▶ **The problem**
In the records below, find the line with "Modi Rosenfeld is" and the line with "Read More (269, 277)"; return exactly those lines and every line between them.

[Recorded data]
┌──

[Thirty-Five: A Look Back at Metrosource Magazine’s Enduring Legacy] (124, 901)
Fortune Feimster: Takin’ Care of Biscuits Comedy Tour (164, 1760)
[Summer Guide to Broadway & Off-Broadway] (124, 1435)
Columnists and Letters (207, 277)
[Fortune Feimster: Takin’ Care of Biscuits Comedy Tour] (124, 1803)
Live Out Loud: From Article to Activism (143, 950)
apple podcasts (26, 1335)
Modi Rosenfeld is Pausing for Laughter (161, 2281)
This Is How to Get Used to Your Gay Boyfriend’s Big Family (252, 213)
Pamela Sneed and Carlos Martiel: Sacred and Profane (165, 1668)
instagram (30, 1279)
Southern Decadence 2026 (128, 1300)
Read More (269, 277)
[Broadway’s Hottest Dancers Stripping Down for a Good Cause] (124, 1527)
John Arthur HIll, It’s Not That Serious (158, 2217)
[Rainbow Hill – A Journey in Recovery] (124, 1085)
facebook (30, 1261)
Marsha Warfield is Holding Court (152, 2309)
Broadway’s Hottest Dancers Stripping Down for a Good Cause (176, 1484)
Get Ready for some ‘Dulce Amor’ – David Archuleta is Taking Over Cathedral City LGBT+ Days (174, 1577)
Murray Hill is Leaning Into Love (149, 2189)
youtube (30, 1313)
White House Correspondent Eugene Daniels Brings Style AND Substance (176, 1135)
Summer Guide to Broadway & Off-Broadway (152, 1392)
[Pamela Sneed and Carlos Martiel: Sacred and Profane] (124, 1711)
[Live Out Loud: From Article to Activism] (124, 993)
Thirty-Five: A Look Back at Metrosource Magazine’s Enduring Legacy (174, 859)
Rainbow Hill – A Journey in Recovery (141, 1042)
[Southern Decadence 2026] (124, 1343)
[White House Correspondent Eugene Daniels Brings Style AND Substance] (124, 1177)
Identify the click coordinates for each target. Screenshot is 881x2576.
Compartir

└──

▶ **Your solution**
Modi Rosenfeld is Pausing for Laughter (161, 2281)
This Is How to Get Used to Your Gay Boyfriend’s Big Family (252, 213)
Pamela Sneed and Carlos Martiel: Sacred and Profane (165, 1668)
instagram (30, 1279)
Southern Decadence 2026 (128, 1300)
Read More (269, 277)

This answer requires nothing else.